Akdeniz insanın insan yapan değerlerin , arkadaşlığın , dostluğun , dinin ,yolculuklar eşliğinde anlatıldığı güzel bir hikaye. Kitapta bizim coğrafyamız ve insanımızda bolca yer bulmuş kendine. Yolculuk Köstence limanında başlayıp Beyruta kadar uzanan bütün Akdenizi kapsıyor. Anlatı yolculuktan çok yol arkadaşlığı ve yol hikâyeleri. Çok beğendim.
120 yıl öncesinin Osmanlı Devleti'nin topraklarına Romanyalı gezgin serseri özgür ruhlu bir gencin gözleri ve duygularıyla bir gezinti yapmaya ne dersiniz? İskenderiye'ye ayak basmasıyla başlayan bu seyahatte neler yok ki?
İlginç bir kitap... Bir insanın hayatta oradan oraya nasıl savrulabileceğini, insan ilişkilerindeki karmaşıklığı ve düzlüğü, kimseye güvenmemek gerektiğini, kimsenin göründüğü gibi olmadığını, "siz planlar kurarken hayatın başka bir yol çizdiğini" anlıyorsunuz...
"Doğru: Şu başlayan günde bizim sevecek hiçbir şeyimiz yok, ne evde, ne evin dışında, bununla birlikte ölmek istemiyoruz.

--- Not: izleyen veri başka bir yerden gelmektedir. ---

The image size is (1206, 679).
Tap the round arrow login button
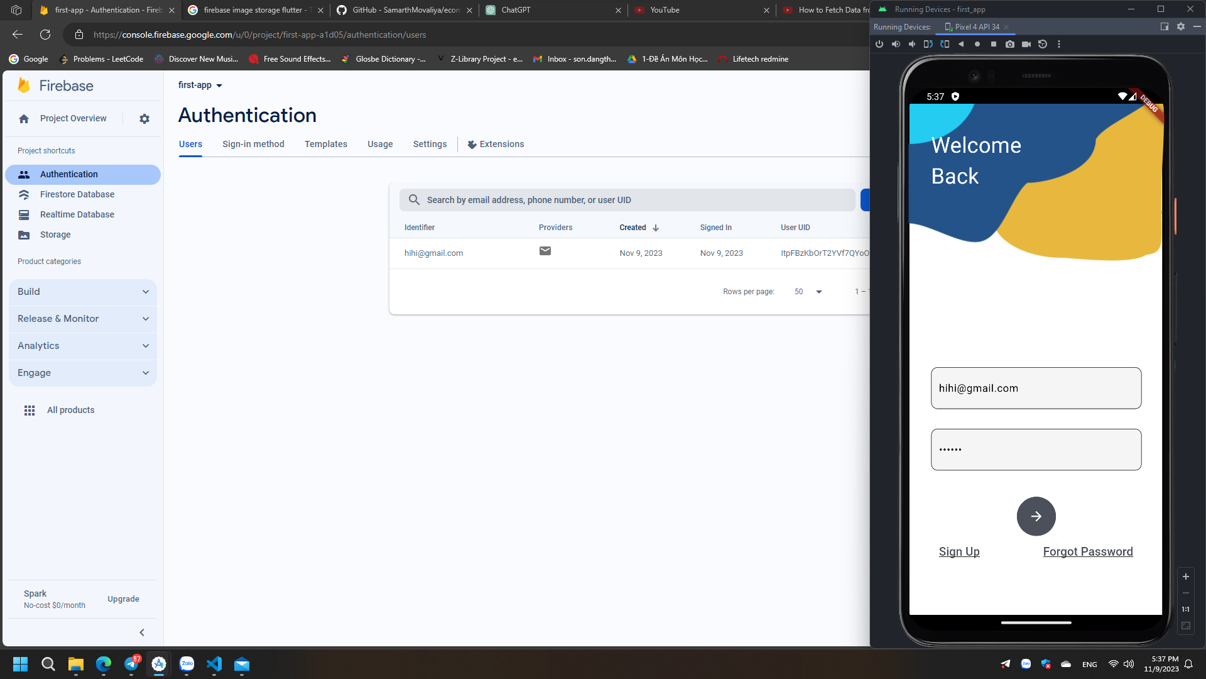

Yine de yaşayamıyoruz, demek ki bir şeyi sevmeye zorunluyuz: İsterse bir yıldız olsun! Çünkü kimi sevdiğimiz hiç önemli değildir, asıl olan sevgidir. Ardımızdan gelen sefaletten hiç korkmadan taraçadan ayrıldık, aç da bitli de olsak, yoksullara hiçbir zaman, "Neden siz de zengin değilsiniz?" diye sormayan bu gökyüzünün altında yaşamak arzusuyla içimiz dolu olarak yola düştük."